Problem: Find the lines in the records that carry the word "tick". Copy each one.

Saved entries
================
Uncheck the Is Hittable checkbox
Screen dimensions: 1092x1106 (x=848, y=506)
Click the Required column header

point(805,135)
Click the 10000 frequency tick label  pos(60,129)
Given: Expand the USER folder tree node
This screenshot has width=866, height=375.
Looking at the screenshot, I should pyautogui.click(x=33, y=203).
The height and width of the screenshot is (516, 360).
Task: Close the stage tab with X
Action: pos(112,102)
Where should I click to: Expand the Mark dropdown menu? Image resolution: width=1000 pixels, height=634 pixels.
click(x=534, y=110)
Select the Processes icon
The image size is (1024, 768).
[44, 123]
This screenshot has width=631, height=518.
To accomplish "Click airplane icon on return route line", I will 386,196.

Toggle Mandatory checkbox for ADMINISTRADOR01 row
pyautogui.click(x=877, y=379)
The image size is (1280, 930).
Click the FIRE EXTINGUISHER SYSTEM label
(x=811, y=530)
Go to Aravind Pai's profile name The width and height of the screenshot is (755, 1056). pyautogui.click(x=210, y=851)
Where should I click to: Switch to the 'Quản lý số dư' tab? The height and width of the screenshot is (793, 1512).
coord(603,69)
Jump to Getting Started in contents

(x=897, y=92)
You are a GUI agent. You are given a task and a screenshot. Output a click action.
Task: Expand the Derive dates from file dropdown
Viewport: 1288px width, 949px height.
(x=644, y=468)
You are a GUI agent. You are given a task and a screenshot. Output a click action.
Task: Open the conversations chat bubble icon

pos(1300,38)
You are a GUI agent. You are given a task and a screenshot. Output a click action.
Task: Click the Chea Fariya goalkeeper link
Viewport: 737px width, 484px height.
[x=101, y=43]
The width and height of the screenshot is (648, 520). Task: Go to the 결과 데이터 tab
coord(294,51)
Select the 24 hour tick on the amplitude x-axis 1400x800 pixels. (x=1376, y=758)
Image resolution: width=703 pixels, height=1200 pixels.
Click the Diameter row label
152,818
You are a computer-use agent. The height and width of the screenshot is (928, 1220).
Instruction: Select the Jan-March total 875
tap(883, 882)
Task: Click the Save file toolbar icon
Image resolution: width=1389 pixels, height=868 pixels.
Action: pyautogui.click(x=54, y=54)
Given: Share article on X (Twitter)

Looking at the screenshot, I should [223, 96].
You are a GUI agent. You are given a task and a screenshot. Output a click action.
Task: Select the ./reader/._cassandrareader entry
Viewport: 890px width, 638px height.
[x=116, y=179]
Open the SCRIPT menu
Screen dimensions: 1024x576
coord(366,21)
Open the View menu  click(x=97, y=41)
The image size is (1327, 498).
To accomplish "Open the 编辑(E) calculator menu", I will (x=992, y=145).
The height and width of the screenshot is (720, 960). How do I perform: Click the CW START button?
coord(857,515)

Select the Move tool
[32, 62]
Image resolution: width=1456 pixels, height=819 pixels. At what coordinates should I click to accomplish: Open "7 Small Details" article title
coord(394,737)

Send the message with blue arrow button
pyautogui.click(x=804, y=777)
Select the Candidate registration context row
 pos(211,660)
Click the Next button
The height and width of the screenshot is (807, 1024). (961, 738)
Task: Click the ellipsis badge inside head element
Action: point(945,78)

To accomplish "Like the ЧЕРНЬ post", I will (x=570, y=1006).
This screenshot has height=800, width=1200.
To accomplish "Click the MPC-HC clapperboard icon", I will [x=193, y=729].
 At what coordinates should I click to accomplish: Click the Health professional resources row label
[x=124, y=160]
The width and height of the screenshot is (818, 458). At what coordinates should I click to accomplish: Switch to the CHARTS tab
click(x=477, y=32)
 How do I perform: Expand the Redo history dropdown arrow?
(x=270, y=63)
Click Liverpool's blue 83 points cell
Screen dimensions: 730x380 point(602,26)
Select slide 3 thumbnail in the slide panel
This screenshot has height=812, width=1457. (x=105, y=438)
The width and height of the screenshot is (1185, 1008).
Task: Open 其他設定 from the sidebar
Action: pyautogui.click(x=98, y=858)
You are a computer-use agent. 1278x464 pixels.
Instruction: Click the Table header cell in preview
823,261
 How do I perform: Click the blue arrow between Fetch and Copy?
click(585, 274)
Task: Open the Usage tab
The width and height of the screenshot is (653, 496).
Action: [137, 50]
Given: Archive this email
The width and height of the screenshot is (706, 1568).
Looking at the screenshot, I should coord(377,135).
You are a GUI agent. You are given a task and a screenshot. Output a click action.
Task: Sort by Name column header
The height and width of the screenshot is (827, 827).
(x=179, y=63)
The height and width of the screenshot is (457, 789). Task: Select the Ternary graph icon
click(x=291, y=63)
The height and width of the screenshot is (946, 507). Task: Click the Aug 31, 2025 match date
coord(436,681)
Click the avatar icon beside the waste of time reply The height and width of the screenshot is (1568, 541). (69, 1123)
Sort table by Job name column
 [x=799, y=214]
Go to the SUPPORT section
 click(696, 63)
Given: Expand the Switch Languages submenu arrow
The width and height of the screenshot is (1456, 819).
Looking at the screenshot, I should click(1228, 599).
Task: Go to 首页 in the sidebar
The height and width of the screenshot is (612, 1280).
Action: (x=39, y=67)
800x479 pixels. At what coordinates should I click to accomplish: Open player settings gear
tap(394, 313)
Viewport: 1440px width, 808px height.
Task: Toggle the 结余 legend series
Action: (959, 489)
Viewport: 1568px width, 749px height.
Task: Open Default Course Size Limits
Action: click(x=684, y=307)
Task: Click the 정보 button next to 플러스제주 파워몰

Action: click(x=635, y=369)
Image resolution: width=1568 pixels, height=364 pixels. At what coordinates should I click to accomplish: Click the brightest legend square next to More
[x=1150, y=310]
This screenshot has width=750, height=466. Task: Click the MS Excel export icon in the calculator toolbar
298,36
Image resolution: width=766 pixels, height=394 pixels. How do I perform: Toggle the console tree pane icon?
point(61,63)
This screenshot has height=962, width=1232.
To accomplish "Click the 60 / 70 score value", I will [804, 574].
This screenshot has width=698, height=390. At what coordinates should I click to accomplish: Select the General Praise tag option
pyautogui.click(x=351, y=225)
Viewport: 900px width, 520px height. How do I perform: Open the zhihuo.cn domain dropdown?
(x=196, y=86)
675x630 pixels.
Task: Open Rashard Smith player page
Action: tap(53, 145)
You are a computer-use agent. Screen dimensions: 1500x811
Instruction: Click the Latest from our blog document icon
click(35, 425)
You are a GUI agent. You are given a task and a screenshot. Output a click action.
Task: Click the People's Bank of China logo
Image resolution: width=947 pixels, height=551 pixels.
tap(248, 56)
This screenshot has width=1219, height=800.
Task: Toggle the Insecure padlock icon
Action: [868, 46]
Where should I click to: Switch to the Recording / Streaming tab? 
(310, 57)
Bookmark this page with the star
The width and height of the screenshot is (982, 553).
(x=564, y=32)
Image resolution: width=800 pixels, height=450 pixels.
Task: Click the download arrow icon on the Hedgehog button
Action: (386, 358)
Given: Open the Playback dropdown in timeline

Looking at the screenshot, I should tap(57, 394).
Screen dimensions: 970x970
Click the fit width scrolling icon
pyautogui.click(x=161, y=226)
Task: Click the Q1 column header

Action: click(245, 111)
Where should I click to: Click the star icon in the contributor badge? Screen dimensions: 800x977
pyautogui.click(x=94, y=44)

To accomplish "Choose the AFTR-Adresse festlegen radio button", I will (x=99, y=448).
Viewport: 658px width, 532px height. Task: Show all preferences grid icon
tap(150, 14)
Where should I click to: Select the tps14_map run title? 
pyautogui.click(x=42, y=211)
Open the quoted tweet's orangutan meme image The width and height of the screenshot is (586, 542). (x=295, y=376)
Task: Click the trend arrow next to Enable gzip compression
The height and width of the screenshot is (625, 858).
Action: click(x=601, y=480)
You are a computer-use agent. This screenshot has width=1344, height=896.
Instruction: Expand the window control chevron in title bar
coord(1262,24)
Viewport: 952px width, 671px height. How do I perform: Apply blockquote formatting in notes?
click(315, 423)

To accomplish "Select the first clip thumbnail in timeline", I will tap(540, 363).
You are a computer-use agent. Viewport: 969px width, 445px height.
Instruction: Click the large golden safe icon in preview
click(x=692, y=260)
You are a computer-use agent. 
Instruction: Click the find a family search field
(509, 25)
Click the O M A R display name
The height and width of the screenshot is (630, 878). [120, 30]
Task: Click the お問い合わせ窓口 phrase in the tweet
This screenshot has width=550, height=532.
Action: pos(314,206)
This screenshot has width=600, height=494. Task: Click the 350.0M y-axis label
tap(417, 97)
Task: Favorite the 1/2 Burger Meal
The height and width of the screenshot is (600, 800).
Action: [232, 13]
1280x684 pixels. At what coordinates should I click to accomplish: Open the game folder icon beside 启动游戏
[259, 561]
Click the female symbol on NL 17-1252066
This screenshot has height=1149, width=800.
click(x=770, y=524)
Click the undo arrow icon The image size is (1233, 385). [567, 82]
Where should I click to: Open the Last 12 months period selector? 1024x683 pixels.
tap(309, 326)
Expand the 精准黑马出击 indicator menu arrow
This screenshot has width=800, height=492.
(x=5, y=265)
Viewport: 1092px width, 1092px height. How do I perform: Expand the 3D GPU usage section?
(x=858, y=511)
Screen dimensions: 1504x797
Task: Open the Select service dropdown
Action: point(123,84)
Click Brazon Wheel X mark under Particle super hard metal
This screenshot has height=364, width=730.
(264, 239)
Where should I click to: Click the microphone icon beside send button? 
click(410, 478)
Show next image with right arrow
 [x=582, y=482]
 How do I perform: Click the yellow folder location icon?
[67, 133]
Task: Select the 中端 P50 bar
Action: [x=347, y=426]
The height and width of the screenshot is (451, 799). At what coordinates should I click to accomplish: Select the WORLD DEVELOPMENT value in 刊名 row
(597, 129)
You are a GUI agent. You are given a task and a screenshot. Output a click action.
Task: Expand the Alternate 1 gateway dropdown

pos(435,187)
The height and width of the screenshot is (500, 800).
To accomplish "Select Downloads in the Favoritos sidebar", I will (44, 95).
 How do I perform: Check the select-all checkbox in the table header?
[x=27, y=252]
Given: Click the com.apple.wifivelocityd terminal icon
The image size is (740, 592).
================
Answer space:
Click the 10000 frequency tick label  pos(60,129)
Select the 24 hour tick on the amplitude x-axis 1400x800 pixels. (x=1376, y=758)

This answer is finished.